La Cámara 3ra, integrada por los jueces López Douglas, Cabral y Chamía, ha impuesto una condena de 10 años de prisión a Denis Walter Pereyra Fincatti por “abuso sexual simple, agravado por ser el encargado de la educación de la víctima y promoción a la corrupción de menores”. El docente abusó de una niña de 8 años entre 2017 y 2018, mientras le brindaba clases de apoyo en su domicilio.
El caso ha suscitado un intenso debate sobre la educación pública y su papel en la reinserción social. En este contexto, el Servicio Penitenciario Provincial de La Rioja celebró un hito significativo con el egreso universitario de Pereyra Fincatti, quien se graduó como Licenciado en Psicopedagogía tras aprobar su última materia con 8 puntos en la UnLaR.

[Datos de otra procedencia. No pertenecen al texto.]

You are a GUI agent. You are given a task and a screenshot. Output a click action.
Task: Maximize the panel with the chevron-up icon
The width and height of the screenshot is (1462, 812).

La celebración ha generado críticas, ya que muchos cuestionan la conveniencia de conmemorar el egreso de un interno acusado de delitos graves contra menores. Mientras algunos defienden la educación como un medio de recuperación, otros consideran inapropiado celebrar en este contexto. Este dilema resalta la necesidad de un debate sobre la reinserción de personas condenadas y el equilibrio entre el derecho a la educación y la protección de los más vulnerables.